▽
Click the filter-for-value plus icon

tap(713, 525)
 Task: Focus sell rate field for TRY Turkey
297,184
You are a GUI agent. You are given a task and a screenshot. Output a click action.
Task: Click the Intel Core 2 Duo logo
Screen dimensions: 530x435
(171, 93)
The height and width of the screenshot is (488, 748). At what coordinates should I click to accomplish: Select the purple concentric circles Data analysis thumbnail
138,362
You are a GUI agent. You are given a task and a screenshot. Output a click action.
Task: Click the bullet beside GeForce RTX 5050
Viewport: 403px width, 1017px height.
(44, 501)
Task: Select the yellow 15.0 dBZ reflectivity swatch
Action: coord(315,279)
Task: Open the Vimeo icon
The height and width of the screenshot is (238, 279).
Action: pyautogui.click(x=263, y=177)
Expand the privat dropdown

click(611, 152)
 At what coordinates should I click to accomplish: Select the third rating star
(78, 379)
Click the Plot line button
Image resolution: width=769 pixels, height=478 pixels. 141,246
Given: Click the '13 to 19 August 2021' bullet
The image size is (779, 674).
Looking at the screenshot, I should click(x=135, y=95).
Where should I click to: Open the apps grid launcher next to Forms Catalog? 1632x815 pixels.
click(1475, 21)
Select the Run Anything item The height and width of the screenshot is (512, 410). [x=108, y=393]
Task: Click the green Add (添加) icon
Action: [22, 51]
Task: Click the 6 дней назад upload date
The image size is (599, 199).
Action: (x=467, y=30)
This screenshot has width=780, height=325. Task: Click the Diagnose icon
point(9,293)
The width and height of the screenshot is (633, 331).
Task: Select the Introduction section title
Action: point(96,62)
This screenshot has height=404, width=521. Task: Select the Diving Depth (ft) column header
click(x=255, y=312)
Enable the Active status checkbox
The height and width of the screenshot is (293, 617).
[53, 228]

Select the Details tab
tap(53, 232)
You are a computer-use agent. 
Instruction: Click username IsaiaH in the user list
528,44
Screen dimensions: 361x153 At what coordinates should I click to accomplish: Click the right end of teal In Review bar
△
#### Problem details
Could you transcribe the lines above word for word, starting from the line that contains "Task: Focus sell rate field for TRY Turkey" and continuing through the line that contains "Action: coord(315,279)", including both?

#### Task response
 Task: Focus sell rate field for TRY Turkey
297,184
You are a GUI agent. You are given a task and a screenshot. Output a click action.
Task: Click the Intel Core 2 Duo logo
Screen dimensions: 530x435
(171, 93)
The height and width of the screenshot is (488, 748). At what coordinates should I click to accomplish: Select the purple concentric circles Data analysis thumbnail
138,362
You are a GUI agent. You are given a task and a screenshot. Output a click action.
Task: Click the bullet beside GeForce RTX 5050
Viewport: 403px width, 1017px height.
(44, 501)
Task: Select the yellow 15.0 dBZ reflectivity swatch
Action: coord(315,279)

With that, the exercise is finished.